While driving Tuesday afternoon to grab a bite to eat for lunch, I couldn’t help but chuckle as the personalities on a sports radio talk show were discussing the strange love affair between men and their T-shirts.
The two guys shared stories of the T-shirts they refuse to let go of, and that still take residence in their chest of drawers. These T-shirts would, or at least, should, never be worn in public, but yet for some reason they never find a home in the trash bin.
I laughed because it got me to think about the drawers full of old T-shirts I own, and why I don’t know.
Why do men love their T-shirts so much? And why does our love grow with every new mustard stain or rip and tear?
I came up with the answer when I went home for dinner, and decided to investigate the T-shirts I have stored away in my dresser and bins in the closet.
The answer is: T-shirts, in some weird way, are like wearable diaries.
Here is a breakdown of the kinds of T-shirts I currently own — yet many of them I would never wear outside the house:
Sports T-shirts
This is a no-brainer. Being a sports fan, I have a vast collection of Cardinals, Rams, Chiefs and assorted sports tees. When someone is in need of a simple gift idea, a Cardinals T-shirt seems to be a no-brainer for my family. I also have a collection of local sports T-shirts. There’s a growing collection of Neosho Wildcat tees, along with a handful of Carthage Tiger shirts I collected while working at the newspaper there in the late 1990s and early 2000s.

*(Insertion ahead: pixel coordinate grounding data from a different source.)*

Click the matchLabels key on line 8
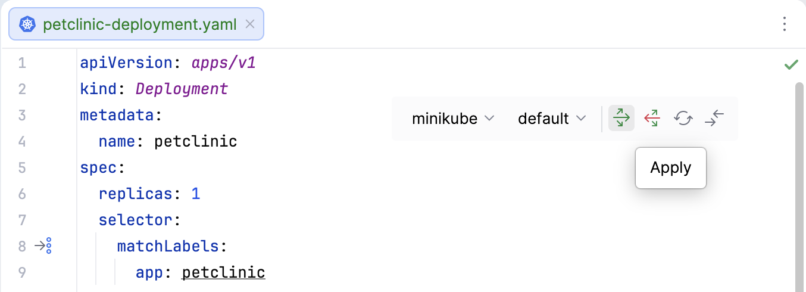This screenshot has height=292, width=806. click(x=169, y=246)
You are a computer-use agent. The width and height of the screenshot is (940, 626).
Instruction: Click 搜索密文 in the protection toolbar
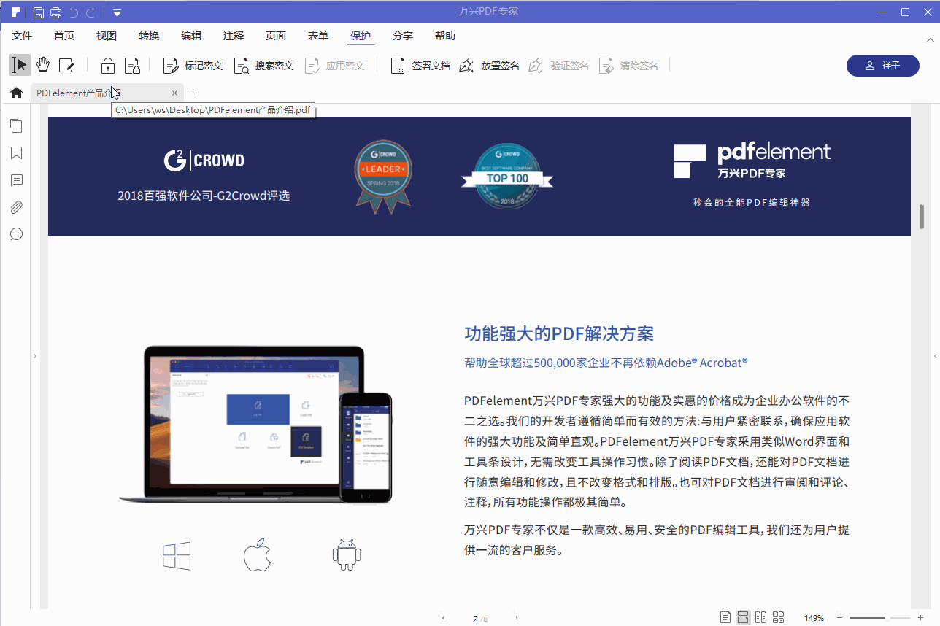[x=263, y=65]
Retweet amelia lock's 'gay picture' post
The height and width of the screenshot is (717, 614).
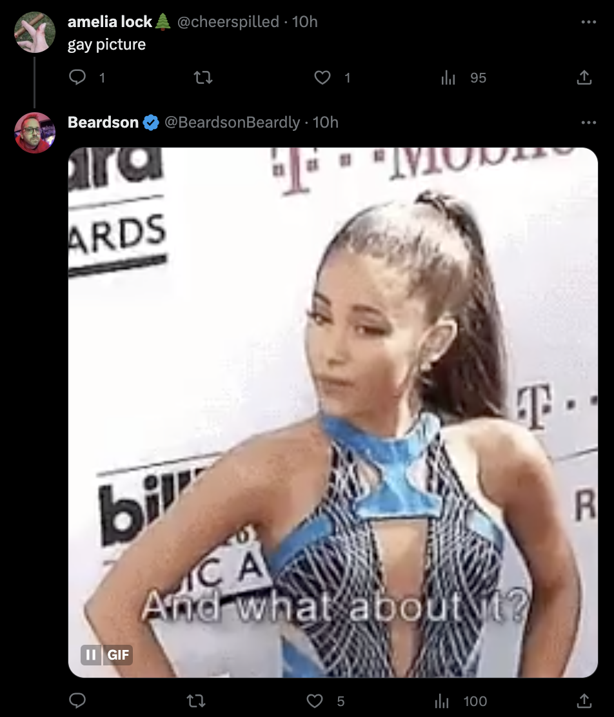click(x=203, y=77)
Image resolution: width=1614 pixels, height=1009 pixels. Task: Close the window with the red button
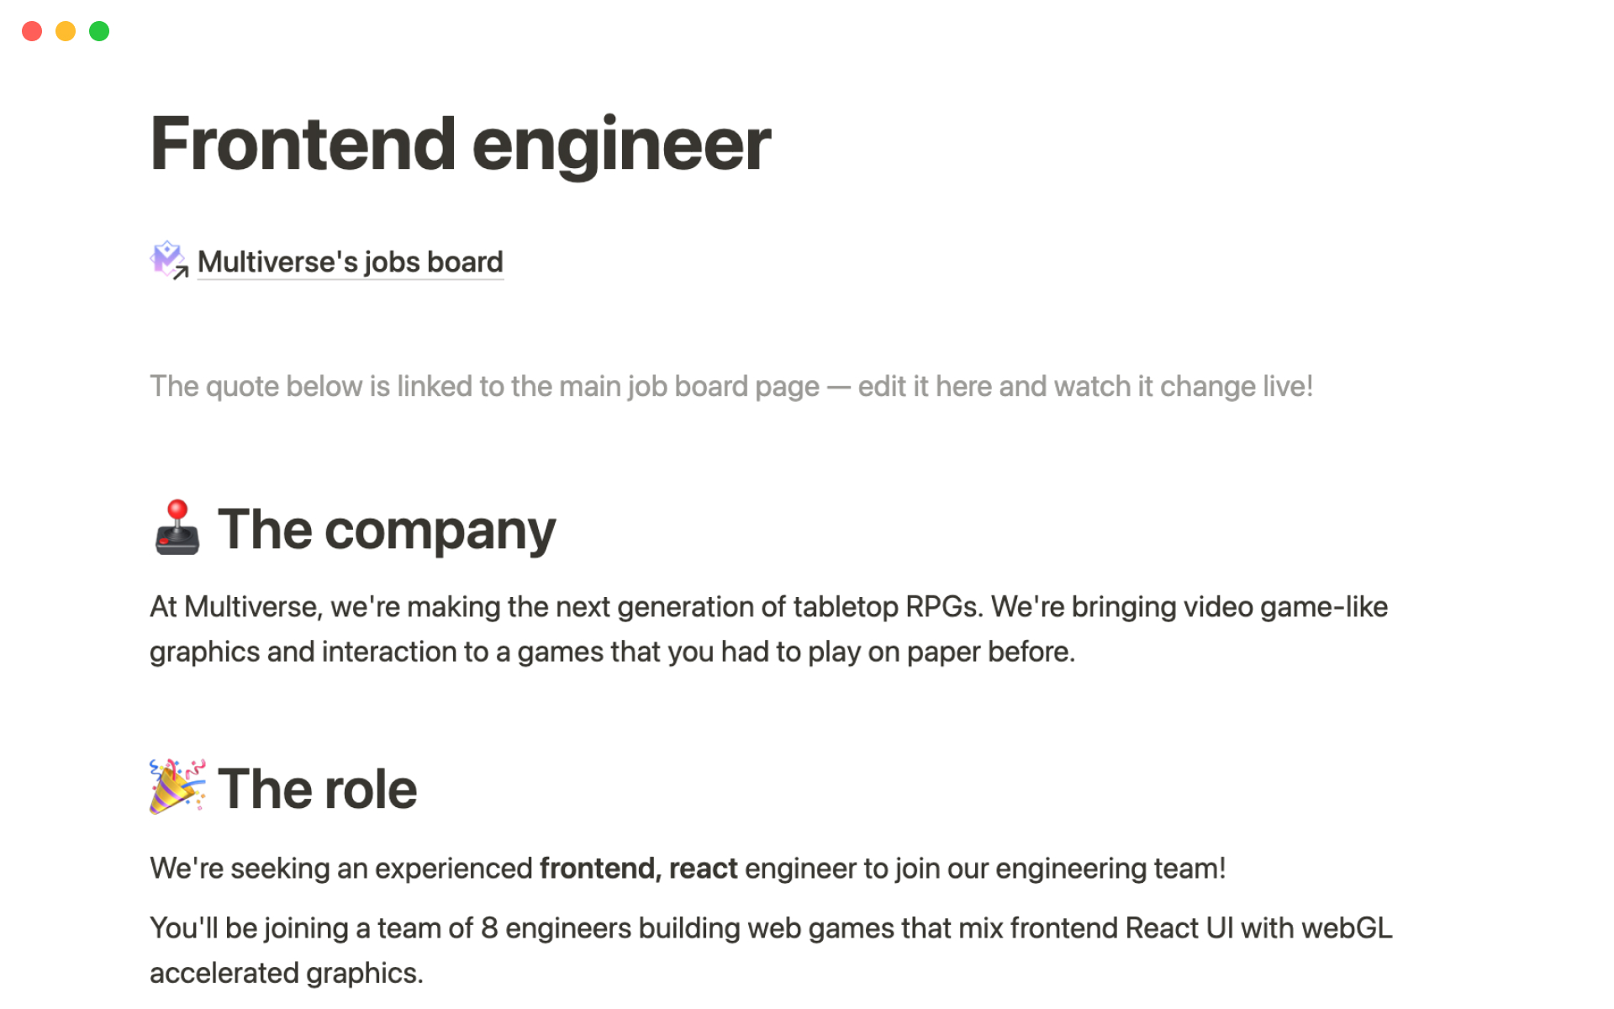[32, 31]
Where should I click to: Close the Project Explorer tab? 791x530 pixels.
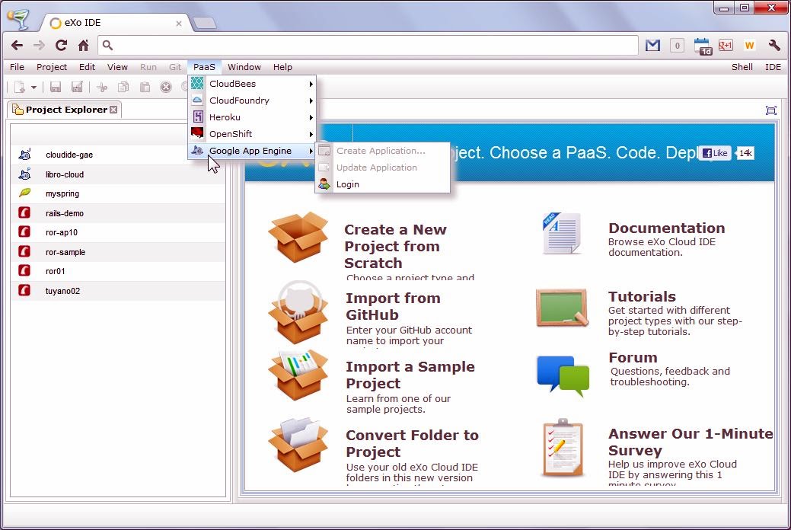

Then, there are the shirts at the bottom of the piles that should never be worn again. Like the Brett Hull T-shirt from college that is a size too small, and stained from nearly the collar down.
Or the T-shirt from my high school baseball team, which is ripped from the armpit nearly to the bottom seam.
The worst T-shirt of all is a 1985 World Series Cardinals T-shirt — it is a size medium, I wear an XL now, and it’s faded so bad that it is nearly illegible.
It’s not a collectible, but it has to be collecting varieties of bacteria by now.